[Records for this task — start]
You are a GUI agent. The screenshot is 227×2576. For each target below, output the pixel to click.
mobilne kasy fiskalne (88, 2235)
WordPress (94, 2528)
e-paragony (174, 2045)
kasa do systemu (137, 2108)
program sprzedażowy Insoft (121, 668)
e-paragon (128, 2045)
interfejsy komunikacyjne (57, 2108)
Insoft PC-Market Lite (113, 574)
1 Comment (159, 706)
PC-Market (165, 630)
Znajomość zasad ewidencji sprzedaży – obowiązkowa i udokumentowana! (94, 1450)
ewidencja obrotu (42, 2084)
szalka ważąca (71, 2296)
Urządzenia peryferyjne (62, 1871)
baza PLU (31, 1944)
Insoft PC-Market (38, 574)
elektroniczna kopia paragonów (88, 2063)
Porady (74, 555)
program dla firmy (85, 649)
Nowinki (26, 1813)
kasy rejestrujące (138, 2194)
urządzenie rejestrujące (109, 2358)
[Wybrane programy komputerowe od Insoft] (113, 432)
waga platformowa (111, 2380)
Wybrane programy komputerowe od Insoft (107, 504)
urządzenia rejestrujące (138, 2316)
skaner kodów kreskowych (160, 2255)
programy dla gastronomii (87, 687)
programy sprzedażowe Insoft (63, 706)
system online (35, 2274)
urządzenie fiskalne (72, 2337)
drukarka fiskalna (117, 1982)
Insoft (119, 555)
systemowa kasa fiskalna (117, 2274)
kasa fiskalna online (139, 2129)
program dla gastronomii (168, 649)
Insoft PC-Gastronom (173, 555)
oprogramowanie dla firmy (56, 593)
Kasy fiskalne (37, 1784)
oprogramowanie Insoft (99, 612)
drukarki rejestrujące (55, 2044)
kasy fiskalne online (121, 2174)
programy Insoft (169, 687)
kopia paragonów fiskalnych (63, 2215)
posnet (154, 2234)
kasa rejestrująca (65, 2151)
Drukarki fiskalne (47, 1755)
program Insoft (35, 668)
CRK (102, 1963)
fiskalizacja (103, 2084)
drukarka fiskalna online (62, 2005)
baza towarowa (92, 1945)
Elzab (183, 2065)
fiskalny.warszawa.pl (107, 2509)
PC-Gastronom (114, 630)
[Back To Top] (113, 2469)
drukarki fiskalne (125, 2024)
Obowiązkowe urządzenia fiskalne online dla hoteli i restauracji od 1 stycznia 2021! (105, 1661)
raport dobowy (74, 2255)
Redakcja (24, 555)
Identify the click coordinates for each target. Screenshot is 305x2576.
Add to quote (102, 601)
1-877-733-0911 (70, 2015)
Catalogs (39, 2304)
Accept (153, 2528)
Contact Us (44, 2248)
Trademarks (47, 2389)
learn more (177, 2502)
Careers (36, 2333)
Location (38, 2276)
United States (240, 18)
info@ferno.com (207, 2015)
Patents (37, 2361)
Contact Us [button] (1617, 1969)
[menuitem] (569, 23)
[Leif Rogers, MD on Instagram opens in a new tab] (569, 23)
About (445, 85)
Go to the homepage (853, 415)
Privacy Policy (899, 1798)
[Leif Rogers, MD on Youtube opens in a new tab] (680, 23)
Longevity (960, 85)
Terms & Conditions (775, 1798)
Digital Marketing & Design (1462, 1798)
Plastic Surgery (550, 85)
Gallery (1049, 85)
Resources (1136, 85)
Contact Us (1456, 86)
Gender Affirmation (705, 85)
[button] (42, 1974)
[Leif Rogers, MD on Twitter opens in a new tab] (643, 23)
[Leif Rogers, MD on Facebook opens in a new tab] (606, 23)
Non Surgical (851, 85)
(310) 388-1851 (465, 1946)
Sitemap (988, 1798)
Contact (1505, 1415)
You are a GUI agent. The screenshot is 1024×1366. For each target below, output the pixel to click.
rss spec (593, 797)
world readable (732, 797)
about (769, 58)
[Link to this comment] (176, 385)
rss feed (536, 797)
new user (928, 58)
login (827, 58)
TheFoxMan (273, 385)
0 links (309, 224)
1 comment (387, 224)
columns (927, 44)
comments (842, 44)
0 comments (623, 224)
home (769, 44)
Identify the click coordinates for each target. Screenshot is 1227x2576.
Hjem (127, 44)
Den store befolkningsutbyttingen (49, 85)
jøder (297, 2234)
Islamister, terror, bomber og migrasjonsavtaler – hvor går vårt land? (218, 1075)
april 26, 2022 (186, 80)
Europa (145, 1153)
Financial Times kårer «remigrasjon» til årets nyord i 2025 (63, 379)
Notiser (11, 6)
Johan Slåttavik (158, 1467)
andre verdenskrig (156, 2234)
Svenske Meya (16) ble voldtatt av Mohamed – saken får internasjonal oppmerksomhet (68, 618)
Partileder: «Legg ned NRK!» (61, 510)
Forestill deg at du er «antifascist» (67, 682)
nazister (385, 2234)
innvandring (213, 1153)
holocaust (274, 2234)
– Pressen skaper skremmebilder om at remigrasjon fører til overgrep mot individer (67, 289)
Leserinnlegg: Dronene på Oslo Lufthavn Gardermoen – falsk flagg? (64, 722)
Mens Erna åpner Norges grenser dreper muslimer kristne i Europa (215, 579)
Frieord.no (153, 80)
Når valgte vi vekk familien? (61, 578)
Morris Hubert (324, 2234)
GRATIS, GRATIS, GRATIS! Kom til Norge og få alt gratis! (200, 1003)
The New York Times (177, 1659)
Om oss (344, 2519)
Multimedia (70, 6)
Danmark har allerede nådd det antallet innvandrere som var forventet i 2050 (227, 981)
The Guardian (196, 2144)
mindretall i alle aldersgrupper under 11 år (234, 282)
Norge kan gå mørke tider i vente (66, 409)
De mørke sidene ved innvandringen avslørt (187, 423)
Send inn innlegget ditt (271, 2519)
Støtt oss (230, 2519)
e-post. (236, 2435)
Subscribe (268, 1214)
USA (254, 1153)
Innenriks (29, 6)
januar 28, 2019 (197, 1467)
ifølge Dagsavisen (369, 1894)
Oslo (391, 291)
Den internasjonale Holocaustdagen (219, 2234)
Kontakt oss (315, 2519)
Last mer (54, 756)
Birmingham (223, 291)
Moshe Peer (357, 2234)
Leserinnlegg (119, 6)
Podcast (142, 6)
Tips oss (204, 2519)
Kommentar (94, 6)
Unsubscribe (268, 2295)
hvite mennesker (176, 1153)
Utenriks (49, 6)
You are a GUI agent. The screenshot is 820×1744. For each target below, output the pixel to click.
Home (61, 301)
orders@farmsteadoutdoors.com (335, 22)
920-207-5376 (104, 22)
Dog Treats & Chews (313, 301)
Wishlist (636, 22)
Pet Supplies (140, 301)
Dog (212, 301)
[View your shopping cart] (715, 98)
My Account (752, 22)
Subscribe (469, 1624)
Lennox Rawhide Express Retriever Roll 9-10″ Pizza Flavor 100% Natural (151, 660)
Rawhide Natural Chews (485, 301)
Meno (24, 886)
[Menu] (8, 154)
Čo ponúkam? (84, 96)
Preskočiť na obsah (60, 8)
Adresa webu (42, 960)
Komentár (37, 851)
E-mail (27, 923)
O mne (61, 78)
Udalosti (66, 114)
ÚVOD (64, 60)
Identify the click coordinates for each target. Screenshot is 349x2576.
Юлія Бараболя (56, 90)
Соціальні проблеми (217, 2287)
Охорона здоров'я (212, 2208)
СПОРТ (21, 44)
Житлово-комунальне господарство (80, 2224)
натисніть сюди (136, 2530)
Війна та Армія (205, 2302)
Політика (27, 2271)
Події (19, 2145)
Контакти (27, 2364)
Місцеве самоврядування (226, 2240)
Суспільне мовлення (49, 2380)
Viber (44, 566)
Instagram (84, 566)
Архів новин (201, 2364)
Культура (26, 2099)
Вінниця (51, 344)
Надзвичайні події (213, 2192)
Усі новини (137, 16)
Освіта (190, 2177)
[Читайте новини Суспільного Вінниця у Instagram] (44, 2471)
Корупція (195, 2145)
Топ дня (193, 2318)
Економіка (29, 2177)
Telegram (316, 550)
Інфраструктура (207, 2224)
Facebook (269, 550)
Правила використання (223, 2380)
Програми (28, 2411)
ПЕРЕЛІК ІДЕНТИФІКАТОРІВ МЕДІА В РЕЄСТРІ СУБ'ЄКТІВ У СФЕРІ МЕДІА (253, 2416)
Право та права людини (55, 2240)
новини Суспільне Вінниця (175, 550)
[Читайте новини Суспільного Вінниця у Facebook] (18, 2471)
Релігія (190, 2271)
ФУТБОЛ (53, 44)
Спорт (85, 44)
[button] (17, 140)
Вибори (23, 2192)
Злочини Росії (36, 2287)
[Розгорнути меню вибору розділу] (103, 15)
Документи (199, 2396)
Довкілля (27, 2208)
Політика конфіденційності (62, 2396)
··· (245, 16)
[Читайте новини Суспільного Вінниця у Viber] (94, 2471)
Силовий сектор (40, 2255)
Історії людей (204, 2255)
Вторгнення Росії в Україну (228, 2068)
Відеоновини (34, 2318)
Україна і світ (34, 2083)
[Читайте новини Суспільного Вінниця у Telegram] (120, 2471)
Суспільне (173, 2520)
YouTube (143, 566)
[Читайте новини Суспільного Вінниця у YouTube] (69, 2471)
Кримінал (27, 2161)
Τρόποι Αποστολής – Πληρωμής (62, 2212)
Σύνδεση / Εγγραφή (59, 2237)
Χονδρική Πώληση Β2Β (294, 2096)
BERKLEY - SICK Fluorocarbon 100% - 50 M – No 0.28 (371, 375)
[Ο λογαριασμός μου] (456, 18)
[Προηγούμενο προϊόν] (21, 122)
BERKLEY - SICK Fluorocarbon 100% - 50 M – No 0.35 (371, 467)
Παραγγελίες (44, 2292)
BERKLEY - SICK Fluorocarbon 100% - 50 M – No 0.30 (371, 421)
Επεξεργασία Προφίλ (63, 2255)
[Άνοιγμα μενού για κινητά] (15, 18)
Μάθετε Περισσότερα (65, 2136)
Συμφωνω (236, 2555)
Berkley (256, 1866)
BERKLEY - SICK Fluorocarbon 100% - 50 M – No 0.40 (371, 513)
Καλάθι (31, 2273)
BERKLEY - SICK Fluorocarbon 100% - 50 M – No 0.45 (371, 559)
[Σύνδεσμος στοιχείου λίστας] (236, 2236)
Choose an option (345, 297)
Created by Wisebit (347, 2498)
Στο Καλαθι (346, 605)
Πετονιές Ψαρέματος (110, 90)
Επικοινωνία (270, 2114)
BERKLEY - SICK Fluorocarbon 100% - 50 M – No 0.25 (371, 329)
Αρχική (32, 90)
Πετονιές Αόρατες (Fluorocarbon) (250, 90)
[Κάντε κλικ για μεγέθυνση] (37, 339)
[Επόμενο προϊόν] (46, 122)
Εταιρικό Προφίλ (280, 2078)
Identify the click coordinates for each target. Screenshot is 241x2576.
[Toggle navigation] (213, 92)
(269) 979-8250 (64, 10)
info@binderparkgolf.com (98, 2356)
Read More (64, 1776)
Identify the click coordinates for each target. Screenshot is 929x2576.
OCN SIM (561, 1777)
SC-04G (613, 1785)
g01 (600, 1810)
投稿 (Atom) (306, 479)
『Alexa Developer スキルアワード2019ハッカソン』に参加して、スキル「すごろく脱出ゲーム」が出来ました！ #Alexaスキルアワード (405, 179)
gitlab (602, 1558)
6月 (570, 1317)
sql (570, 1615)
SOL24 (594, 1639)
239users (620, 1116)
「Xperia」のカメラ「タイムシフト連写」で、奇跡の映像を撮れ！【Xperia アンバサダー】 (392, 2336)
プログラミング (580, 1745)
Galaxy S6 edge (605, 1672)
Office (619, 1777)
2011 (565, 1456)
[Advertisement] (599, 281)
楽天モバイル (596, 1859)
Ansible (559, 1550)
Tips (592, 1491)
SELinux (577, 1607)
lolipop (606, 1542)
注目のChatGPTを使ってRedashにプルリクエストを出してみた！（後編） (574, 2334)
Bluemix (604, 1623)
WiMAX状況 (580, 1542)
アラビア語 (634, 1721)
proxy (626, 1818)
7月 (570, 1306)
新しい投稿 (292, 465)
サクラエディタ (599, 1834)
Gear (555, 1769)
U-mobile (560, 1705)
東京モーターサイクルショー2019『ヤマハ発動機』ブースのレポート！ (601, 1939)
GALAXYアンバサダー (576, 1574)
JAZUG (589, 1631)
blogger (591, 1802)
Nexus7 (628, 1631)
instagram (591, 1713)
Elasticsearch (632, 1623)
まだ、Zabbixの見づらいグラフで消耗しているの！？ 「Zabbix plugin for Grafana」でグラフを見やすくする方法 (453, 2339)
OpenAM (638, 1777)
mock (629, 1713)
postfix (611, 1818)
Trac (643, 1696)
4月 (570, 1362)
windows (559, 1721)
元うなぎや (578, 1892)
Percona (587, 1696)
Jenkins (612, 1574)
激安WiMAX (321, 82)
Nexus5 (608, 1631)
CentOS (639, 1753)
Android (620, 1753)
[Records for this task — finish]
Beginning at the line that contains "Εταιρικό Προφίλ (280, 2078)", reproduce every line down to the last line of the entries above, exactly and only those.

Εταιρικό Προφίλ (280, 2078)
Identify the click coordinates for each target. Screenshot is 241x2576.
[Toggle navigation] (213, 92)
(269) 979-8250 (64, 10)
info@binderparkgolf.com (98, 2356)
Read More (64, 1776)
Identify the click coordinates for each target. Screenshot is 929x2576.
OCN SIM (561, 1777)
SC-04G (613, 1785)
g01 (600, 1810)
投稿 (Atom) (306, 479)
『Alexa Developer スキルアワード2019ハッカソン』に参加して、スキル「すごろく脱出ゲーム」が出来ました！ #Alexaスキルアワード (405, 179)
gitlab (602, 1558)
6月 (570, 1317)
sql (570, 1615)
SOL24 (594, 1639)
239users (620, 1116)
「Xperia」のカメラ「タイムシフト連写」で、奇跡の映像を撮れ！【Xperia アンバサダー】 (392, 2336)
プログラミング (580, 1745)
Galaxy S6 edge (605, 1672)
Office (619, 1777)
2011 (565, 1456)
[Advertisement] (599, 281)
楽天モバイル (596, 1859)
Ansible (559, 1550)
Tips (592, 1491)
SELinux (577, 1607)
lolipop (606, 1542)
注目のChatGPTを使ってRedashにプルリクエストを出してみた！（後編） (574, 2334)
Bluemix (604, 1623)
WiMAX状況 (580, 1542)
アラビア語 (634, 1721)
proxy (626, 1818)
7月 (570, 1306)
新しい投稿 (292, 465)
サクラエディタ (599, 1834)
Gear (555, 1769)
U-mobile (560, 1705)
東京モーターサイクルショー2019『ヤマハ発動機』ブースのレポート！ (601, 1939)
GALAXYアンバサダー (576, 1574)
JAZUG (589, 1631)
blogger (591, 1802)
Nexus7 (628, 1631)
instagram (591, 1713)
Elasticsearch (632, 1623)
まだ、Zabbixの見づらいグラフで消耗しているの！？ 「Zabbix plugin for Grafana」でグラフを見やすくする方法 (453, 2339)
OpenAM (638, 1777)
mock (629, 1713)
postfix (611, 1818)
Trac (643, 1696)
4月 (570, 1362)
windows (559, 1721)
元うなぎや (578, 1892)
Percona (587, 1696)
Jenkins (612, 1574)
激安WiMAX (321, 82)
Nexus5 (608, 1631)
CentOS (639, 1753)
Android (620, 1753)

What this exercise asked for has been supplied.